In an editorial this week, David Trafimow and Michael Marks, editors of the (formerly) scientific journal Basic and Applied Social Psychology (BASP), announce that "the null hypothesis significance testing procedure (NHSTP)" is "invalid", and, consequently, that "from now on, BASP is banning the NHSTP". Likewise, they ban the use of confidence intervals:
- Analogous to how the NHSTP fails to provide the probability of the null hypothesis, which is needed to provide a strong case for rejecting it, confidence intervals do not provide a strong case for concluding that the population parameter of interest is likely to be within the stated interval. Therefore, confidence intervals also are banned from BASP.
The NHSTP procedure is always carried out relative to some null hypothesis which typically says that some effect size or some parameter is zero. Given the data, the p-value can, somewhat loosely speaking, be defined as the probability of obtaining at least as extreme data as those that were actually obtained, given that the null hypothesis is true.1 If the p-value ends up below a given threshold - called the significance level - then statistical significance is declared. Mainly for historical reasons, the significance level is usually taken to be 0.05.
A statistically significant outcome is usually taken to support a suspicion that the null hypothesis is false, and the logic is as follows. If statistical significance is obtained, then we are in a position to conclude that either the null hypothesis is false, or an event of low probability (namely the event of obtaining statistical significance despite the null hypothesis being true) happened (with the traditional significance level, the probability is at most 0.05). Now, low-probability events do happen sometimes, but we expect them typically not to happen, and if such a thing didn't happen this time, then the only remaining option is that the null hypothesis is false. The lower the threshold for significance is, the stronger is a statistically significant result considered to count against the null hypothesis.
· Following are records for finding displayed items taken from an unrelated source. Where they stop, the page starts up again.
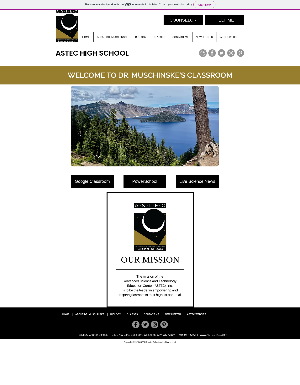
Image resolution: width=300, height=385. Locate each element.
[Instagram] (231, 53)
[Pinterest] (240, 53)
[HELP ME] (224, 20)
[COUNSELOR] (183, 20)
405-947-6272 (187, 334)
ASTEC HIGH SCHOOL (92, 53)
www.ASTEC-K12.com (213, 334)
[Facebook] (212, 53)
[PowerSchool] (145, 181)
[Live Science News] (197, 181)
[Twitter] (221, 53)
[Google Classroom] (92, 181)
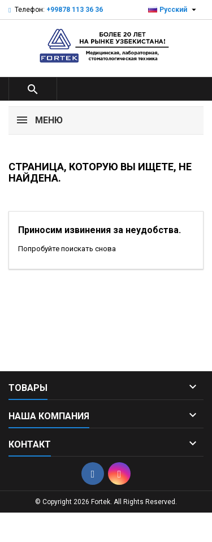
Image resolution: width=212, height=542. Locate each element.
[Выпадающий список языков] (173, 9)
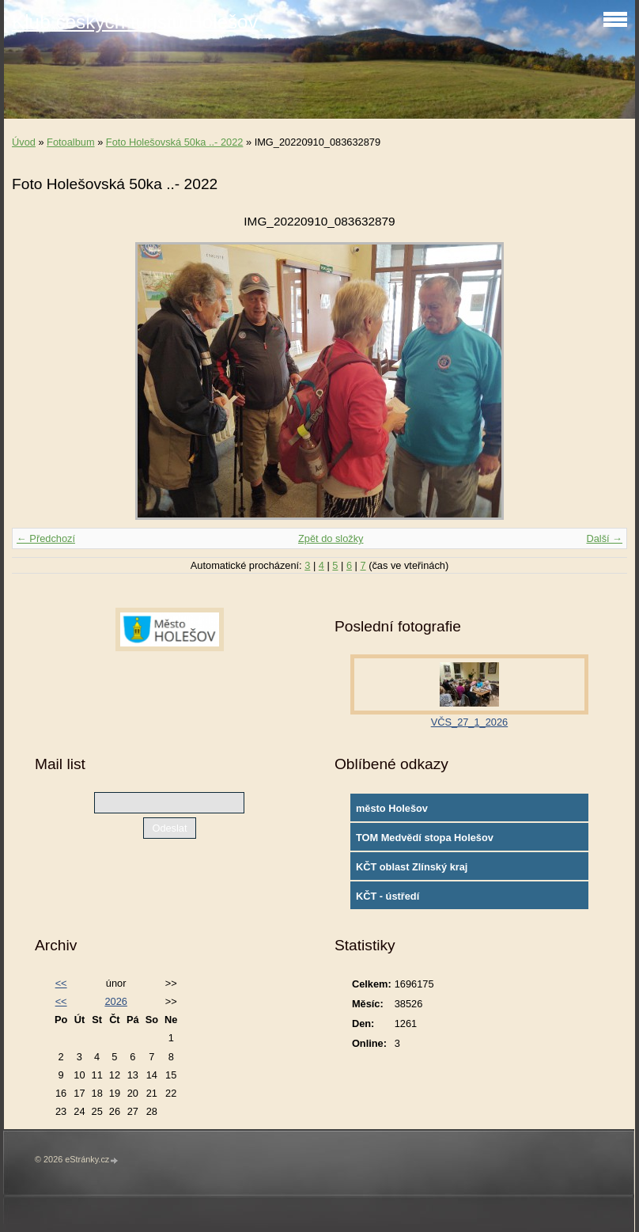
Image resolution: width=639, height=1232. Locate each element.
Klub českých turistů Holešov (135, 21)
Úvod (24, 142)
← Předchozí (46, 538)
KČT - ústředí (387, 896)
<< (61, 983)
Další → (604, 538)
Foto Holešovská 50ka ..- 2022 (175, 142)
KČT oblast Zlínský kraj (412, 867)
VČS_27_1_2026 (469, 722)
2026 (115, 1001)
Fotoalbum (70, 142)
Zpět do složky (331, 538)
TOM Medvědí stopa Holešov (424, 837)
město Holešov (392, 808)
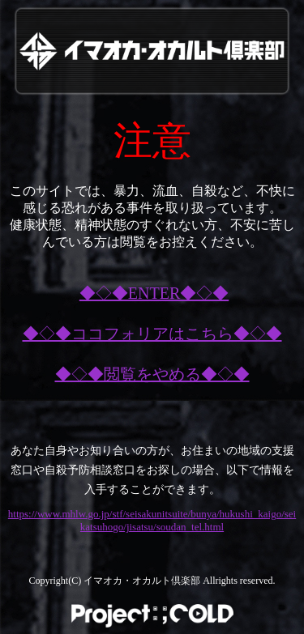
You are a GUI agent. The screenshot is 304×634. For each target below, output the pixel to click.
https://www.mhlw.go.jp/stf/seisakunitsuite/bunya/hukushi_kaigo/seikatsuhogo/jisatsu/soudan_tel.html (152, 520)
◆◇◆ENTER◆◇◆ (154, 293)
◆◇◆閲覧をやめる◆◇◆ (152, 374)
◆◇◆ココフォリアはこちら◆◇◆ (152, 334)
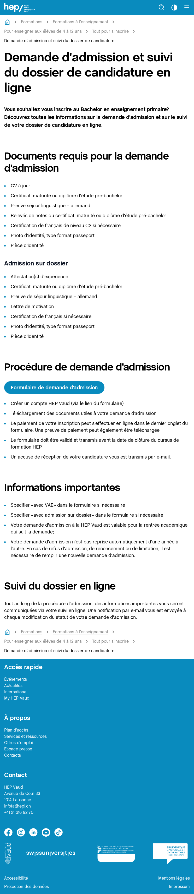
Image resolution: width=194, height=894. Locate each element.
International (15, 691)
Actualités (13, 685)
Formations (31, 21)
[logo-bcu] (171, 853)
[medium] (46, 832)
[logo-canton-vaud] (7, 853)
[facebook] (8, 832)
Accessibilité (16, 878)
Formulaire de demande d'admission (54, 387)
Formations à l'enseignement (80, 21)
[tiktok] (58, 832)
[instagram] (21, 832)
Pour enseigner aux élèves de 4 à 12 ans (43, 31)
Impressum (179, 886)
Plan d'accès (16, 730)
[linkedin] (33, 832)
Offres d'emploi (18, 742)
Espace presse (18, 748)
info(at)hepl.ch (17, 806)
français (53, 225)
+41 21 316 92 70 (18, 812)
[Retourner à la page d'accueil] (7, 22)
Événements (15, 679)
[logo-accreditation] (117, 854)
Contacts (12, 755)
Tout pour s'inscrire (110, 31)
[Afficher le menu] (187, 7)
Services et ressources (25, 736)
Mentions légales (174, 878)
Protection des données (26, 886)
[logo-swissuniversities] (54, 854)
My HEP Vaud (17, 698)
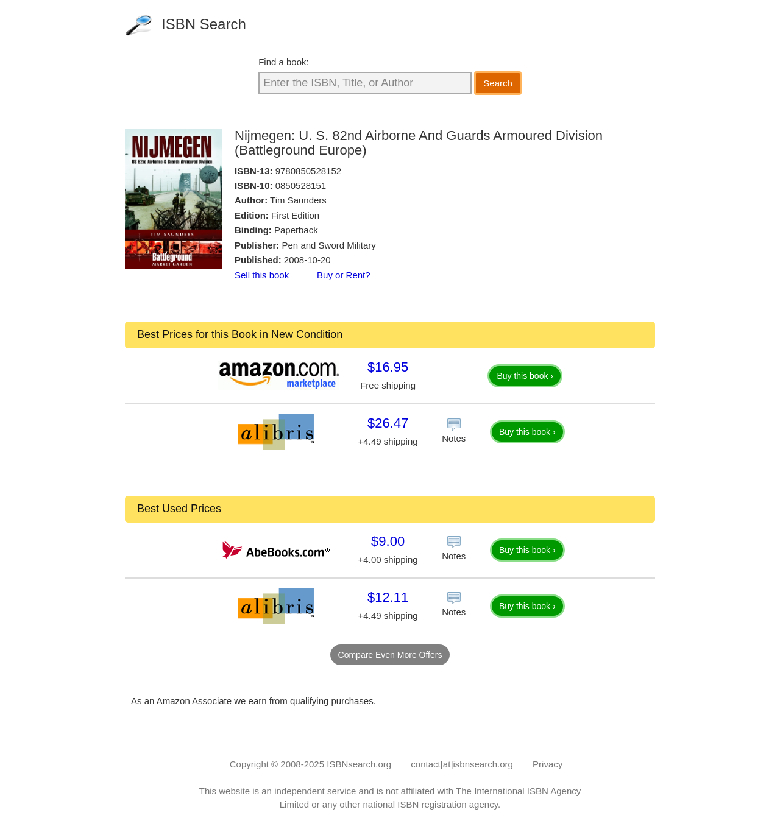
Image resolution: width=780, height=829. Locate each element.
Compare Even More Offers (390, 655)
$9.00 (388, 541)
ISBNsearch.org (359, 764)
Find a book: (283, 62)
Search (497, 83)
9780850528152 (308, 171)
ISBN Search (203, 24)
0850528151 (300, 185)
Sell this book (262, 275)
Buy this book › (525, 376)
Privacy (547, 764)
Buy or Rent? (343, 275)
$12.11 (387, 597)
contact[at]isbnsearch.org (462, 764)
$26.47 (387, 423)
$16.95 (387, 367)
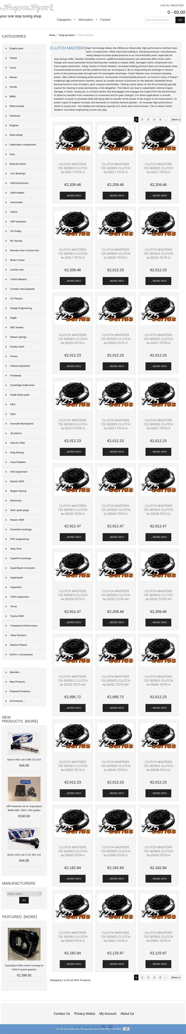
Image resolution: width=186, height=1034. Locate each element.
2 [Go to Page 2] (142, 119)
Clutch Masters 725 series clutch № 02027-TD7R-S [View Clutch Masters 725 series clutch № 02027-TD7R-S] (72, 424)
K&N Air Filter (15, 442)
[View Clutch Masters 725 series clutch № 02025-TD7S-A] (72, 324)
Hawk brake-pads (18, 394)
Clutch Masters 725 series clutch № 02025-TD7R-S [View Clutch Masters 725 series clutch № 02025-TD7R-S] (158, 253)
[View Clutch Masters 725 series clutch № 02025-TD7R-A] (115, 238)
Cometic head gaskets (20, 289)
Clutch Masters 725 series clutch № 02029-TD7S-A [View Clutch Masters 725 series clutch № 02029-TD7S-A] (158, 509)
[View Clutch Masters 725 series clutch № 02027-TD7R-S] (72, 409)
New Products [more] (20, 719)
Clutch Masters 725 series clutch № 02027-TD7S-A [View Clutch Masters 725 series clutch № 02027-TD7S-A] (115, 424)
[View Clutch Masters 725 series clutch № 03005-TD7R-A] (158, 665)
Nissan (11, 77)
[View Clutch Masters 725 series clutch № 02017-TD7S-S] (72, 238)
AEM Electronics (17, 183)
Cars (10, 154)
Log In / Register (172, 5)
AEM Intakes (15, 192)
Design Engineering (19, 308)
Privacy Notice (84, 1013)
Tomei (11, 606)
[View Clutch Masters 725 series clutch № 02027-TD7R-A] (158, 324)
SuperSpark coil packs (20, 568)
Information (85, 19)
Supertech (14, 587)
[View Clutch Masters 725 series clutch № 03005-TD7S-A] (72, 751)
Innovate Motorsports (19, 423)
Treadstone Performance (22, 625)
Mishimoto (14, 500)
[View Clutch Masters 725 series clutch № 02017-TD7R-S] (115, 153)
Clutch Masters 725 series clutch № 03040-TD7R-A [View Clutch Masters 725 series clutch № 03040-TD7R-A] (115, 766)
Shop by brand (66, 35)
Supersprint (14, 577)
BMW (11, 96)
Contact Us (62, 1013)
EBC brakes (14, 327)
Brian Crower (15, 260)
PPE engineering (17, 539)
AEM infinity (14, 135)
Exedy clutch (15, 346)
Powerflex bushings (19, 529)
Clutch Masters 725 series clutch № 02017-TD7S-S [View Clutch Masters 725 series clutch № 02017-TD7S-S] (72, 253)
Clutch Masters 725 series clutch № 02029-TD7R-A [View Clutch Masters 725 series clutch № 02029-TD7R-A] (72, 509)
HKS (10, 404)
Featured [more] (19, 917)
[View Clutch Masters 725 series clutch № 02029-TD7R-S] (115, 494)
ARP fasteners (16, 221)
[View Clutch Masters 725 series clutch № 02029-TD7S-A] (158, 494)
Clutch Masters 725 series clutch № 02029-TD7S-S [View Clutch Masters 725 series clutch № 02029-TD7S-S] (72, 595)
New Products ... (17, 681)
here (118, 1029)
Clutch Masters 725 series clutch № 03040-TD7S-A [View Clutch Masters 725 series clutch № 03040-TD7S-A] (158, 766)
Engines (12, 125)
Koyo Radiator (16, 462)
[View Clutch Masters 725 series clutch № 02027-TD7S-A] (115, 409)
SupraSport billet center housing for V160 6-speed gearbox (24, 965)
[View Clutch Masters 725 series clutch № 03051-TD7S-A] (158, 921)
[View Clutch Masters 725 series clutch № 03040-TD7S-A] (158, 751)
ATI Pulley (13, 231)
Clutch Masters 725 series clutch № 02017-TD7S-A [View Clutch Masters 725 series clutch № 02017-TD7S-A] (158, 168)
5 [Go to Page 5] (160, 119)
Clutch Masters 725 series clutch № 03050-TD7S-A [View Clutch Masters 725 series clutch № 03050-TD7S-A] (158, 851)
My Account (107, 1013)
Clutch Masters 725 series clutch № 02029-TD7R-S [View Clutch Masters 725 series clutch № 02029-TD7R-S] (115, 509)
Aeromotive (14, 202)
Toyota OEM (15, 616)
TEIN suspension (17, 596)
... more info (72, 195)
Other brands (15, 106)
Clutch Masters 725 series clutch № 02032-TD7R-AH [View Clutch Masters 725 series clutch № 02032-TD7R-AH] (115, 595)
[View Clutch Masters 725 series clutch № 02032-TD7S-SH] (115, 665)
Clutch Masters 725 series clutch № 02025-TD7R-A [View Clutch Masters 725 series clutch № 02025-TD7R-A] (115, 253)
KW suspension (16, 471)
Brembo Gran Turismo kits (22, 250)
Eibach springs (16, 337)
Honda (11, 87)
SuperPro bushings (18, 558)
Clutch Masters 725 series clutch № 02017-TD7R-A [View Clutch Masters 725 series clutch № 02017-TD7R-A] (72, 168)
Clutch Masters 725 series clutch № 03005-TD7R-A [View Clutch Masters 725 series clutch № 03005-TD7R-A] (158, 680)
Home (52, 35)
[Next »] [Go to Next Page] (176, 119)
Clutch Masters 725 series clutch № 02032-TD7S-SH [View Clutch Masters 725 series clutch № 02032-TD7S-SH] (115, 680)
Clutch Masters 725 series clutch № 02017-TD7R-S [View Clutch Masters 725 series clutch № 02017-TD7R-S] (115, 168)
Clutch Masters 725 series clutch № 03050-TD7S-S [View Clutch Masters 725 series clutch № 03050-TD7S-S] (72, 936)
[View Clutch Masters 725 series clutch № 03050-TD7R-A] (72, 836)
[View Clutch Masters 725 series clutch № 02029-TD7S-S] (72, 580)
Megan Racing (16, 491)
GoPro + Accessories (19, 654)
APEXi (11, 212)
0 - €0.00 (176, 12)
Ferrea (12, 356)
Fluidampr (13, 375)
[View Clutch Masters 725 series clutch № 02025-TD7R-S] (158, 238)
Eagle (11, 317)
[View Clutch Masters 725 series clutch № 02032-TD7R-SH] (158, 580)
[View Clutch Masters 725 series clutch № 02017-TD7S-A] (158, 153)
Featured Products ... (19, 691)
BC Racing (14, 240)
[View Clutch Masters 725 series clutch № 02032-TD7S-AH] (72, 665)
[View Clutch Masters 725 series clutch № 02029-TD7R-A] (72, 494)
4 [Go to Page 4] (154, 119)
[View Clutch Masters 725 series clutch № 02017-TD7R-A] (72, 153)
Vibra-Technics (16, 635)
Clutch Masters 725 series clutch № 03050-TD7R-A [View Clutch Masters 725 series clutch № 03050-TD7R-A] (72, 851)
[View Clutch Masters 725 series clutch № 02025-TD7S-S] (115, 324)
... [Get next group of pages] (166, 119)
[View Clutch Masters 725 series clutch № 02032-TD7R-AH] (115, 580)
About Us (127, 1013)
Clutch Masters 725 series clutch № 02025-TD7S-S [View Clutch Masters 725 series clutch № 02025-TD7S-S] (115, 339)
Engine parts (14, 48)
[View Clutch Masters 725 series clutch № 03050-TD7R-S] (115, 836)
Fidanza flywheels (18, 366)
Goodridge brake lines (20, 385)
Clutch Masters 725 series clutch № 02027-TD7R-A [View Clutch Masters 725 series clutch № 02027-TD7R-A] (158, 339)
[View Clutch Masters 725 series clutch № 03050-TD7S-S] (72, 921)
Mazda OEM (15, 481)
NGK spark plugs (17, 510)
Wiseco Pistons (16, 645)
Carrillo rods (15, 269)
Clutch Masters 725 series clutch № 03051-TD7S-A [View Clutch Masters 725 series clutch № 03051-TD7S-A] (158, 936)
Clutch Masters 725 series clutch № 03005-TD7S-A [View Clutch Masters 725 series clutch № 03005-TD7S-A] (72, 766)
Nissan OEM (15, 519)
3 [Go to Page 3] (148, 119)
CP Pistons (14, 298)
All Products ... (16, 701)
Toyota (11, 58)
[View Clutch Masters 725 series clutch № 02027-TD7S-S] (158, 409)
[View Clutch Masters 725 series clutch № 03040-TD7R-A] (115, 751)
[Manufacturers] (24, 893)
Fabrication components (21, 144)
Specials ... (14, 672)
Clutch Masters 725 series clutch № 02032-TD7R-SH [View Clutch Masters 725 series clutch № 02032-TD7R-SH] (158, 595)
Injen (11, 414)
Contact (105, 19)
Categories (64, 19)
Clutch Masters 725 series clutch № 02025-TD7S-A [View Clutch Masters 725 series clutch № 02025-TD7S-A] (72, 339)
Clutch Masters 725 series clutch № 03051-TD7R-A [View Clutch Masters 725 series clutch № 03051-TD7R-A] (115, 936)
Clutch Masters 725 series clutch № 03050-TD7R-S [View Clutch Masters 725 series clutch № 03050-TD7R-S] (115, 851)
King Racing (15, 452)
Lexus (11, 67)
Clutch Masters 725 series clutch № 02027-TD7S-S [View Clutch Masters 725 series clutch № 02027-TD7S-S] (158, 424)
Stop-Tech (13, 548)
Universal (13, 115)
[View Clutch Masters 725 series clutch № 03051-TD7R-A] (115, 921)
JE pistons (14, 433)
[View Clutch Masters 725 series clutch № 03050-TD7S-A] (158, 836)
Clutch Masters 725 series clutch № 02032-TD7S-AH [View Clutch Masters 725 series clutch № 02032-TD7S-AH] (72, 680)
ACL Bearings (15, 173)
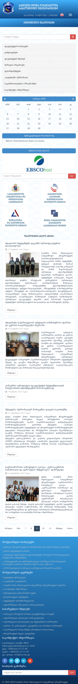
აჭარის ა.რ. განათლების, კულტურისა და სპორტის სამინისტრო (33, 618)
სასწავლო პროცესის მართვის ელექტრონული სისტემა (29, 606)
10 (43, 520)
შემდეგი (59, 520)
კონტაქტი (53, 15)
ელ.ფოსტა (29, 15)
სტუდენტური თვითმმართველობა (19, 593)
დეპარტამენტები (13, 71)
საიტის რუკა (41, 15)
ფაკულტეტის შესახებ (15, 59)
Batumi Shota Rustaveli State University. (25, 141)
This is the logical justification of NHSTP (the justification of confidence intervals is similar), and the way we statisticians have been teaching it for longer than I have lived. It supplies the scientist with an important tool for to judging when her data supports the sucipicion that an effect (a deviation from the null hypothesis) really exists, as opposed to the case where the data shows no signs of being anything other than unremarkable statistical fluctuations around what is expected under the null hypothesis.
Unfortunately, there are misconceptions about NHSTP that are widespread in the scientific community. The one that is most relevant for the present discussion is the tempting but misguided idea of thinking of statistical significance at level 0.05 as a demonstration that the probability of the null hypothesis is at most 0.05,2 and more generally that a p-value can be interpreted as the probability of the null hypothesis. But that is to succumb to the fallacy of the transposed conditional, which is to confuse the probability of the data given the null hypothesis with the probability of the null hypothesis given the data.3 Frequentist methods like NHSTP never provide probabilities for the null hypothesis. For such probabilities, Bayesian methods are needed, but they involve the controversial step (mentioned by Trafimow and Marks) of specifying a prior distribution representing our beliefs prior to seeing the data. No probabilities in - no probabilities out.
My impression from what professors Trafimow and Marks write is that they used to be under the spell of the fallacy of the transposed conditional, but have later woken up from that spell and realized their mistake. But now they suffer from another misconception, namely that the (purported) justification for NHSTP consists in that fallacy, and hence that NHSTP is "invalid". I find it tragic that a scientific journal decides to ban indispensable statistical methods based on such a silly misunderstanding.
What statistical methods, then, do they suggest as an alternative? They are lukewarm about Bayesian inference. Instead they declare that they...
- encourage the use of larger sample sizes than is typical in much psychology research, because as the sample size increases, descriptive statistics become increasingly stable and sampling error is less of a problem.
The incompetence of professors Trafimow and Marks, and their catastrophic misstep of banning NHSTP from their journal, is a splendid illustration of the main thesis of my paper Why the empirical sciences need statistics so desperately.
1) It is the fuzzy notion of "extreme" that contributes most to the looseness of the description as given here, but trust me: it can be made precise. In simple situations the appropriate definition of "extreme" is usually straightforward, while in other situations the Neyman-Pearson lemma offers important guidance.
2) There is also the even more extreme misconception that statistical significance disproves the null hypothesis in the same sense that the observation of a black swan disproves the all-swans-are-white hypothesis. Yes, I'm not joking. There are Harvard professors who think that way.
3) For two events A and B, we do not in general have that the probability P(A|B) of A given B is the same as the probability P(B|A) of B given A. An example: Consider the experiment of picking a world citizen at random (uniformly), let A be the event that the person picked is Norwegian, and let B be the event that he or she is world chess champion. Then P(B|A) is about 1/5000000=0.0000002, because only one out of the about 5000000 Norwegians is world chess champion, whereas P(A|B)=1 because the world chess champion is Norwegian. (Note that these two numbers differ by almost as much as two probabilities ever can.)